Nobody on the council asked any questions. For example, why do residents of a seaside resort studded with unbelievably fancy luxury hotels (look ’em up online) need assistance of any kind? Probably because the benefits of spending by well-heeled tourists don’t filter through to them.
In a wider context, something clearly needs to be done to improve the living conditions, including economic opportunity and security, of people in Mexico. Otherwise the problem of illegal migration can never be solved.
Oregon just now is struggling with whether to grant driving permits to illegal immigrants, many of them from Mexico. A referendum on that issue is on the ballot Nov 4. California already adpopted a similar law, though its implementation is awaiting a final decision on the appearance of the licenses.
Mexican President Enrique Pena Nieto on Tuesday addressed the legislature in Sacramento, praising California for adopting a series of laws helpful to migrants, including the driving law. He said that those actions showed California was recognizing human dignity regardless of a person’s immigration status, as the Associated Press put it.
How about the government of Mexico doing something nice for an American in return? How about releasing Andrew Tahmooressi, a U.S. Marine reservist and Afghanistan veteran who crossed into Mexico last April — he claims he took a wrong turn by mistake — with three guns in his car and is facing trial on weapons charges. Even more important in the long run, how about rooting out the corruption and cleaning up other problems holding Mexico back?

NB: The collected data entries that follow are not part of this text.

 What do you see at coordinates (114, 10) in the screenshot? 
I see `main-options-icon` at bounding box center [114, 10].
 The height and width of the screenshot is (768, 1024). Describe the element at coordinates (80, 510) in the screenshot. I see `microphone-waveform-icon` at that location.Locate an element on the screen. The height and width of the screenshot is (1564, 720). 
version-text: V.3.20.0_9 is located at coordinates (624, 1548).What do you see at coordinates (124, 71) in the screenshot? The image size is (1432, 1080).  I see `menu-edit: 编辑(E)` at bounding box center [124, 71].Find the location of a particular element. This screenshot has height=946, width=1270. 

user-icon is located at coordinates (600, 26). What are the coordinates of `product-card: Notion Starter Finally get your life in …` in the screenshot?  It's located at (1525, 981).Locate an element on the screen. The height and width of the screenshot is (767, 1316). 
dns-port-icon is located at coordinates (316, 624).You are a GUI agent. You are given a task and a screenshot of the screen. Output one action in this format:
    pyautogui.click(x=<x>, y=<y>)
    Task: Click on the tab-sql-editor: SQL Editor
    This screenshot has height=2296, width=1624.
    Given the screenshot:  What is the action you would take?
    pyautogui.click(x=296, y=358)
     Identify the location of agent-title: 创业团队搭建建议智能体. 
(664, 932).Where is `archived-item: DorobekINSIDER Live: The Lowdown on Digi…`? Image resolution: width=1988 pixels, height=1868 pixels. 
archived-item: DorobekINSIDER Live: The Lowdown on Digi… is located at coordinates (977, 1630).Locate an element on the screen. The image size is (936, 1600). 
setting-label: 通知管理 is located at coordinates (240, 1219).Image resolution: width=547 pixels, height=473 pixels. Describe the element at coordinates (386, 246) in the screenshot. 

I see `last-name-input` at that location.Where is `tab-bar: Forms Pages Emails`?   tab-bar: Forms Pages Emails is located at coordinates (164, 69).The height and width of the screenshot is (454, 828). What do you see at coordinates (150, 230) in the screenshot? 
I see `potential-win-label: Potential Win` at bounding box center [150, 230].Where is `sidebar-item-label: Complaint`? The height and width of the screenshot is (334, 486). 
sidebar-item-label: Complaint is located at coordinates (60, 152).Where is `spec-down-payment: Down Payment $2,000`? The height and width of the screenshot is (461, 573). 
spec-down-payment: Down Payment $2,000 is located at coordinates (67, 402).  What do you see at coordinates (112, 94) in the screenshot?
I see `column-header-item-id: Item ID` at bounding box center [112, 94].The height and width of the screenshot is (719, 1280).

Nieto says a “major transformation” toward a modern and competitive economy is under way. “After 20 months of democratic reforms among all major political parties,” he wrote in the Sacramento Bee, “my country’s most important reform process culminated with radical changes in areas such as education, telecommunications, economic competition, finance, the tax system, justice, politics and energy.”
It sounds good. We will know that it has worked when as many Americans cross into Mexico for work as Mexicans come north. And we’ll know the reforms have succeeded when Mexican cities offer to send volunteers to provide helpful expertise and advice to American towns. (hh)
Funny how Mexico wants us to treat THEIR citizens that are in OUR country illegally when they basically terrorize a citizen from South America that is passing through THEIR country on their way to being illegal in OUR country.